┌────────
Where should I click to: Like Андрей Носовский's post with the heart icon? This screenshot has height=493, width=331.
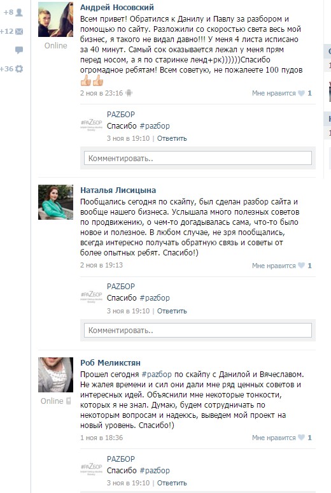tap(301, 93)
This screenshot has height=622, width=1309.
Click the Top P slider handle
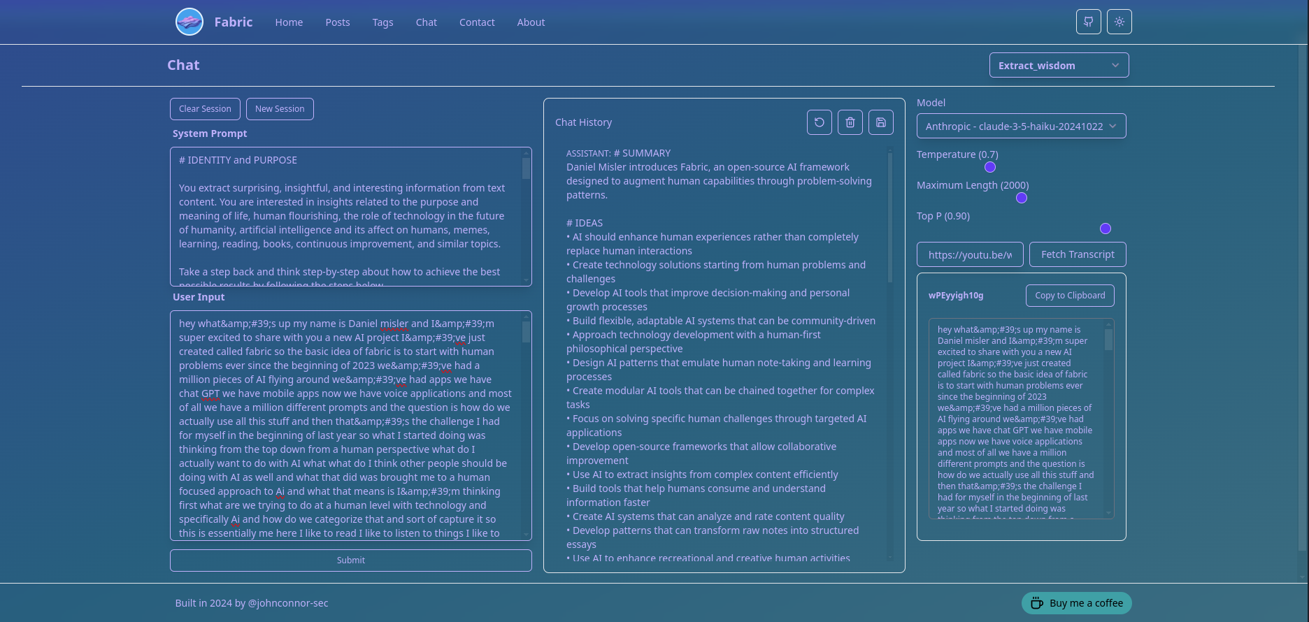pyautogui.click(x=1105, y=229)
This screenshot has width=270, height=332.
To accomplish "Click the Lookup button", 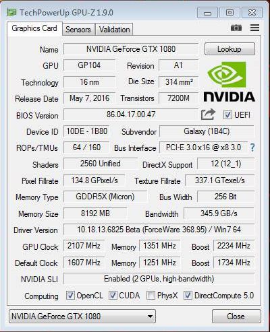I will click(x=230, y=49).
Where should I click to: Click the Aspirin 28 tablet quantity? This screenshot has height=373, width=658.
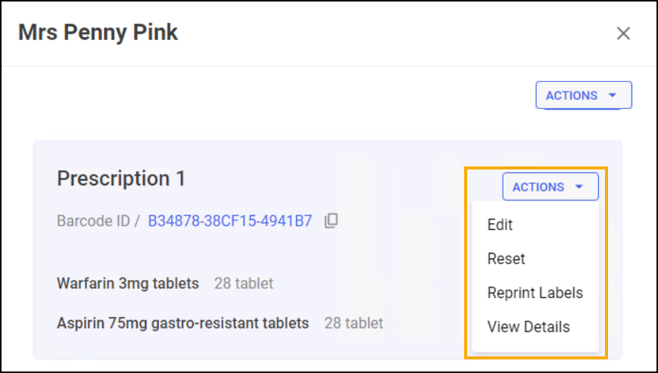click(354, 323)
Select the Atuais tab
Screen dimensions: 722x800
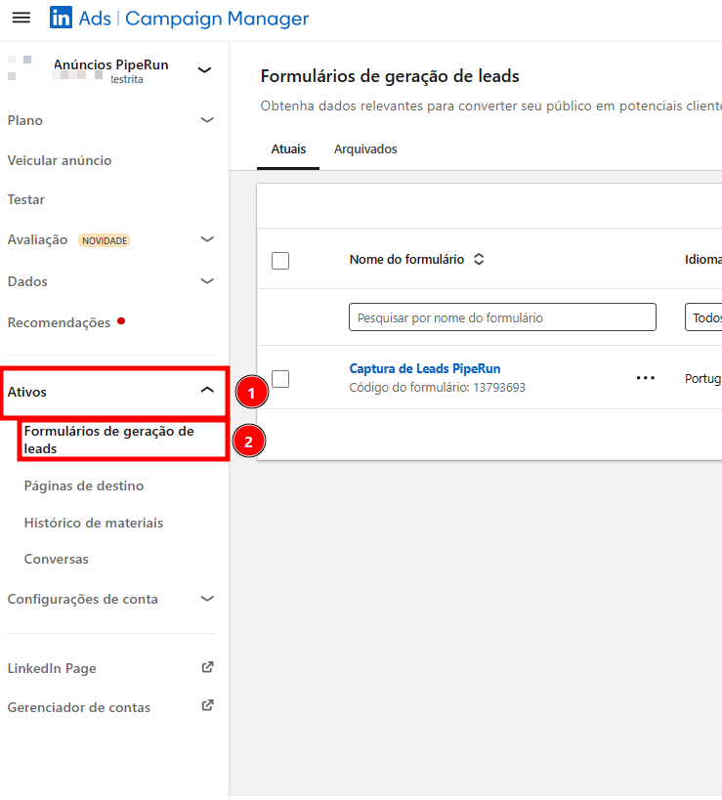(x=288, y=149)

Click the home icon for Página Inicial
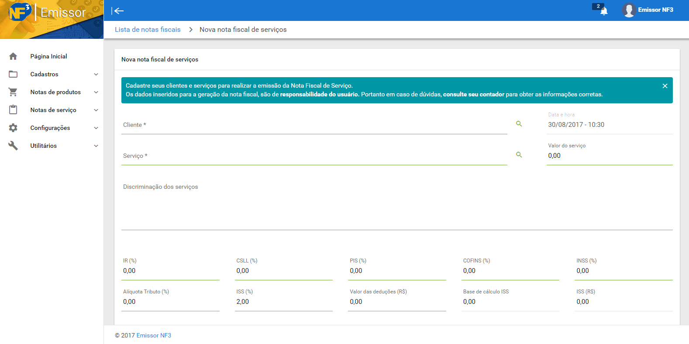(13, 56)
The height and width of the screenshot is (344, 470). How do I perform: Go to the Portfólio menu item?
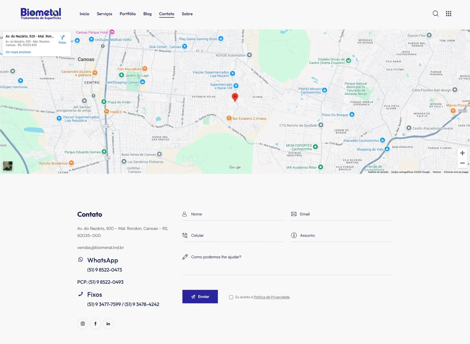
└────────
### [Do this]
Copy the material from the line containing "Click the home icon for Página Inicial" through the end, both included, swapping "home icon" for "house icon" and changing nothing else. Omit the pictures.

### [Answer to the problem]
Click the house icon for Página Inicial
(13, 56)
The height and width of the screenshot is (344, 470). How do I perform: Go to the Portfólio menu item?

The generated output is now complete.